On October the 16th last year, when the Baku police and army´s monitoring of the demonstrations following the presidential elections turned violent, Project Manager and Co-ordinator for HRH´s engagement in Azerbaijan Berit Lindeman, herself in Baku as an election observer, received a phone-call from a leading local human rights defender. “It is terrible,” the human rights defender yelled. “The police and the army are beating up the thousands of demonstrators downtown Baku, right at Freedom Square. They are shooting and killing us. You must help. There is only one wonderful thing: Your Ambassador is here to support us. He is standing as a living shield between the demonstrators and the police.”

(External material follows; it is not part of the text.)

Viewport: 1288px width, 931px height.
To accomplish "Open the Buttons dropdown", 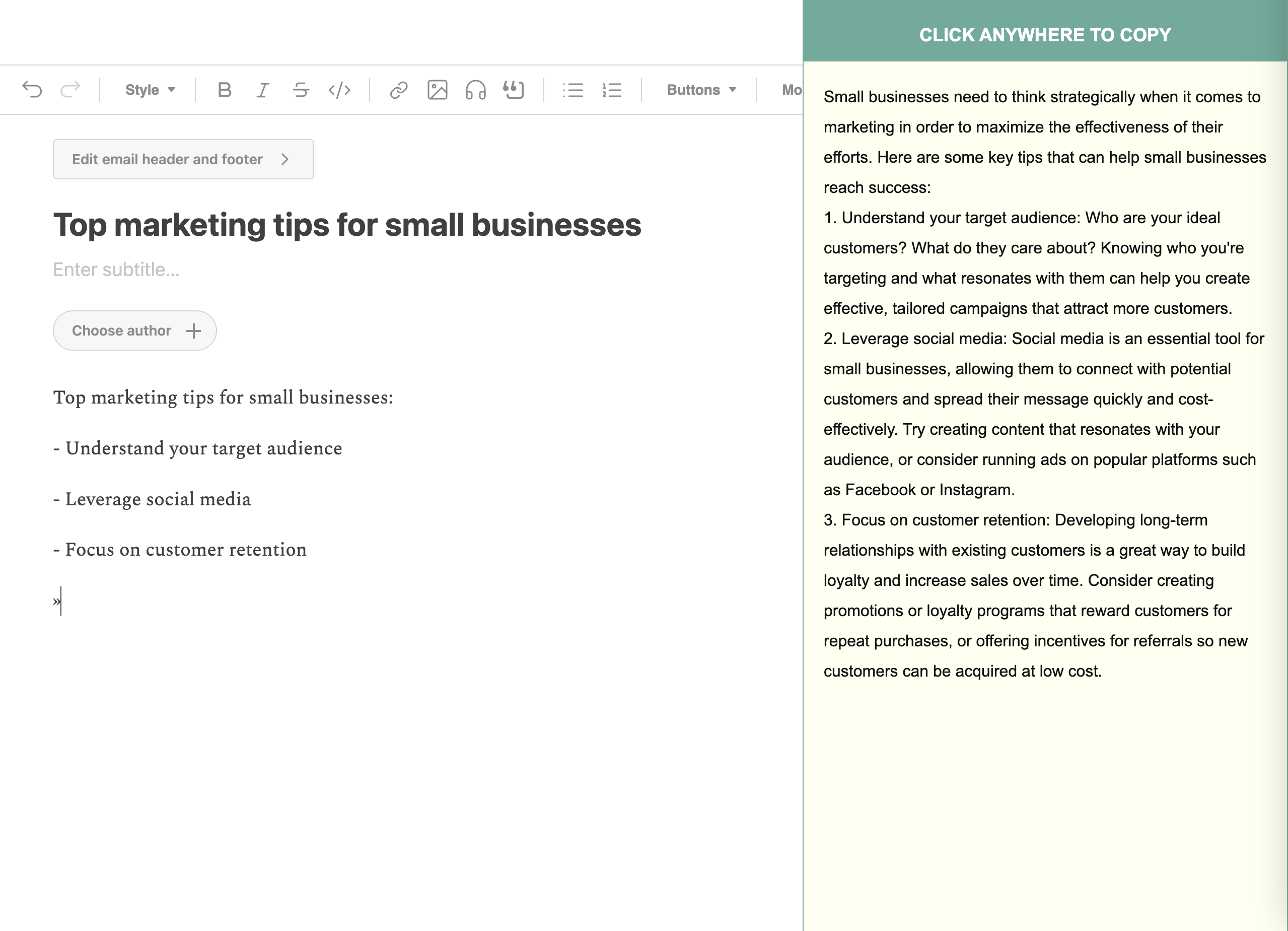I will (x=701, y=90).
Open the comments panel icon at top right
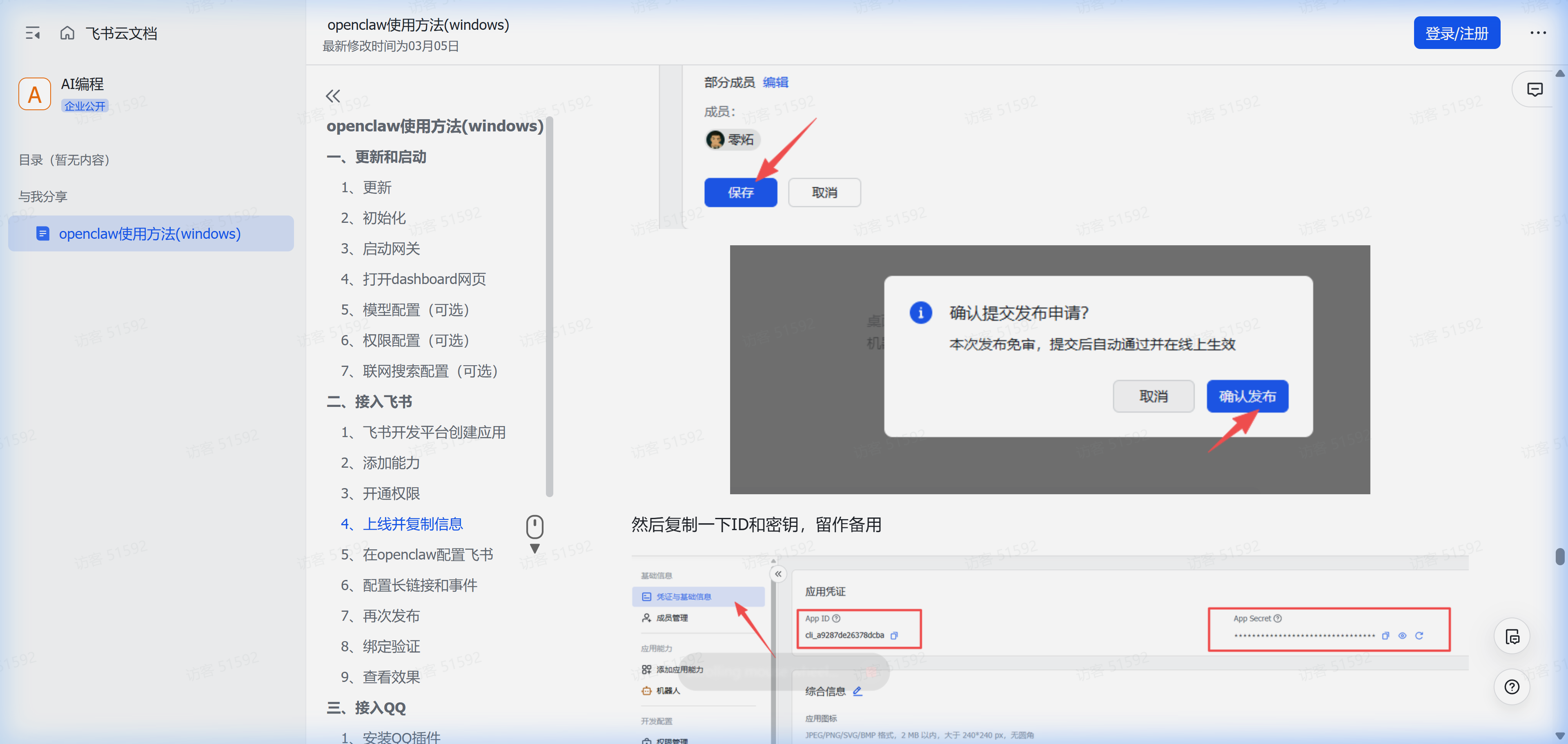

In her speech explaining why Gil was named HRH´s Human Rights Ambassador of the year for 2003, Lindeman drew attention to the fact that Gil´s work as a diplomat has been guided by the highest human rights standards ever since the eighties, when he was placed at the Norwegian Embassy in Warsaw. Back then, Gil was instrumental in getting the Polish oppositional Tomasz Wacko and his family out of the country and into Norway. Two years later, Wacko became a friend, colleague and central human rights activist at the Human Rights House in Oslo, where he remained, working for the Norwegian Helsinki Committee all until his untimely and tragically ironic death, at the hands of the Norwegian police early June of last year.

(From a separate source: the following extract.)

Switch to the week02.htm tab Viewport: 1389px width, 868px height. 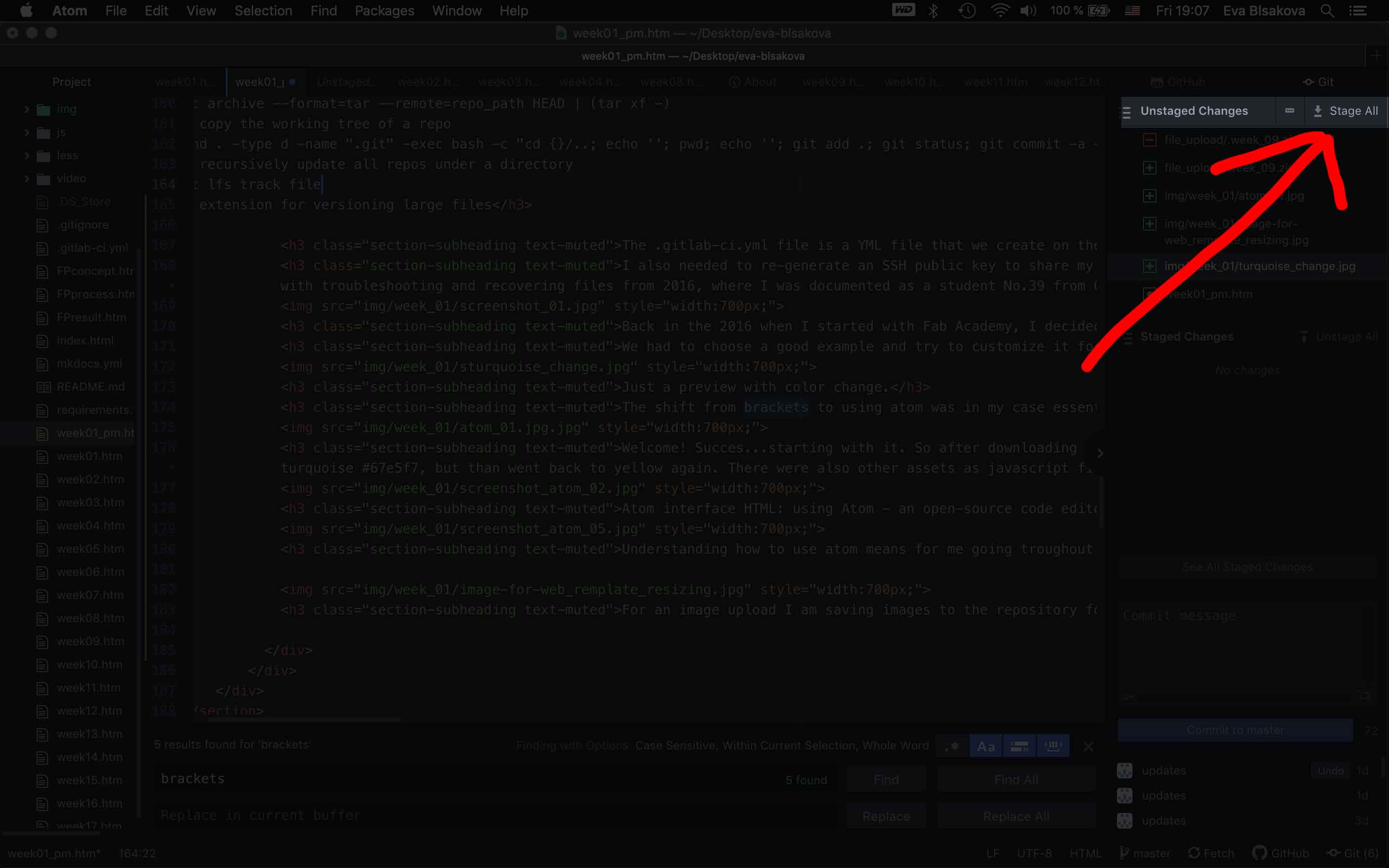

Now, as Norway´s Ambassador to Azerbaijan, Gil has taken the lead among the Corps Diplomatique in distancing himself with absolute clarity from the regime´s violations of human rights. Following the post-election demonstrations, two key oppositionals, the Imam of the Mosque in Old Baku Ilgar Ibrahimoglu and the editor of the newspaper Musavat Rauf Arifoglu, even sought refuge in the Ambassador´s residence, fearing that unless they sought such protection, they might be arrested. When a central supporter of President Ilham Aliyev suggested that the residency ought to be ransacked, Gil responded with typical clarity: “Let them try”. Instead of bowing to pressure, Gil only let the two go after receiving guarantees that they would both walk free and that their families would not be harmed either. This guarantee has since proven worthless, and Ibrahimoglu and Arifoglu are currently under arrest, serving preliminary sentences of three month´s imprisonment.
Gil´s stance has not gone unnoticed in Azerbaijan, where both the Ambassador personally and the country he represents, Norway, have been accused of joining forces with Iran in an attempt to undermine President Aliyev and his regime.